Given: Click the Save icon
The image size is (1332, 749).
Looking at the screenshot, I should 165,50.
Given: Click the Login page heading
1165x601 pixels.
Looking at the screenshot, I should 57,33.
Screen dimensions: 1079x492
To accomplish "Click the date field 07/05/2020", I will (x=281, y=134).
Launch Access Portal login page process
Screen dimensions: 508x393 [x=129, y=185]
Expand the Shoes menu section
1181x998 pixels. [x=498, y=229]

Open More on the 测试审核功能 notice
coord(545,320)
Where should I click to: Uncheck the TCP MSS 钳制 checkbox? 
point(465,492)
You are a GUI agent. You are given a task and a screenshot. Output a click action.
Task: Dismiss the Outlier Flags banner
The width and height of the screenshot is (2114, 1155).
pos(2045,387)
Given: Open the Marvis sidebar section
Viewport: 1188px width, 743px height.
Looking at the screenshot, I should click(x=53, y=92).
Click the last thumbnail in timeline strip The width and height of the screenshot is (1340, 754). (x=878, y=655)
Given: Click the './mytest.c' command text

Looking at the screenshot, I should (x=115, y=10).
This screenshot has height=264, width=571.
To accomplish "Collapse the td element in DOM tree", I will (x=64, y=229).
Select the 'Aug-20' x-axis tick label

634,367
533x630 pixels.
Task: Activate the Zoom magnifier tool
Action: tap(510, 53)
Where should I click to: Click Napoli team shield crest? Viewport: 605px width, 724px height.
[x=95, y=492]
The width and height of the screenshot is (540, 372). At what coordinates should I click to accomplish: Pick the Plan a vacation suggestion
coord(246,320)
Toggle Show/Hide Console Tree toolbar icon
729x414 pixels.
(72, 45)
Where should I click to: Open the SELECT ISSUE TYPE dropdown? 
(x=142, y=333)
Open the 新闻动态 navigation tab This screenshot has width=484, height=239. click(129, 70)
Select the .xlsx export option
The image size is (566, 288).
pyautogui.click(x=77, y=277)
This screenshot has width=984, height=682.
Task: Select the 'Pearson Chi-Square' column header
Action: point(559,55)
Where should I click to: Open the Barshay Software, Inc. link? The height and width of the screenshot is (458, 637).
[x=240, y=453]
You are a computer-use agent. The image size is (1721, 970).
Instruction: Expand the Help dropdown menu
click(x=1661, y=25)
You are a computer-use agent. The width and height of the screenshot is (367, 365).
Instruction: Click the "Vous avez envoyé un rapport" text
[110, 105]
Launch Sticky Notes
###
=== Given task ===
Copy the whole listing above line for line, without changing a single character.

=== Result ===
Given: Click the Save icon
The image size is (1332, 749).
Looking at the screenshot, I should 165,50.
Given: Click the Login page heading
1165x601 pixels.
Looking at the screenshot, I should 57,33.
Screen dimensions: 1079x492
To accomplish "Click the date field 07/05/2020", I will (x=281, y=134).
Launch Access Portal login page process
Screen dimensions: 508x393 [x=129, y=185]
Expand the Shoes menu section
1181x998 pixels. [x=498, y=229]

Open More on the 测试审核功能 notice
coord(545,320)
Where should I click to: Uncheck the TCP MSS 钳制 checkbox? 
point(465,492)
You are a GUI agent. You are given a task and a screenshot. Output a click action.
Task: Dismiss the Outlier Flags banner
The width and height of the screenshot is (2114, 1155).
pos(2045,387)
Given: Open the Marvis sidebar section
Viewport: 1188px width, 743px height.
Looking at the screenshot, I should click(x=53, y=92).
Click the last thumbnail in timeline strip The width and height of the screenshot is (1340, 754). (x=878, y=655)
Given: Click the './mytest.c' command text

Looking at the screenshot, I should (x=115, y=10).
This screenshot has height=264, width=571.
To accomplish "Collapse the td element in DOM tree", I will (x=64, y=229).
Select the 'Aug-20' x-axis tick label

634,367
533x630 pixels.
Task: Activate the Zoom magnifier tool
Action: tap(510, 53)
Where should I click to: Click Napoli team shield crest? Viewport: 605px width, 724px height.
[x=95, y=492]
The width and height of the screenshot is (540, 372). At what coordinates should I click to accomplish: Pick the Plan a vacation suggestion
coord(246,320)
Toggle Show/Hide Console Tree toolbar icon
729x414 pixels.
(72, 45)
Where should I click to: Open the SELECT ISSUE TYPE dropdown? 
(x=142, y=333)
Open the 新闻动态 navigation tab This screenshot has width=484, height=239. click(129, 70)
Select the .xlsx export option
The image size is (566, 288).
pyautogui.click(x=77, y=277)
This screenshot has width=984, height=682.
Task: Select the 'Pearson Chi-Square' column header
Action: point(559,55)
Where should I click to: Open the Barshay Software, Inc. link? The height and width of the screenshot is (458, 637).
[x=240, y=453]
You are a computer-use agent. The image size is (1721, 970).
Instruction: Expand the Help dropdown menu
click(x=1661, y=25)
You are a computer-use agent. The width and height of the screenshot is (367, 365).
Instruction: Click the "Vous avez envoyé un rapport" text
[110, 105]
Launch Sticky Notes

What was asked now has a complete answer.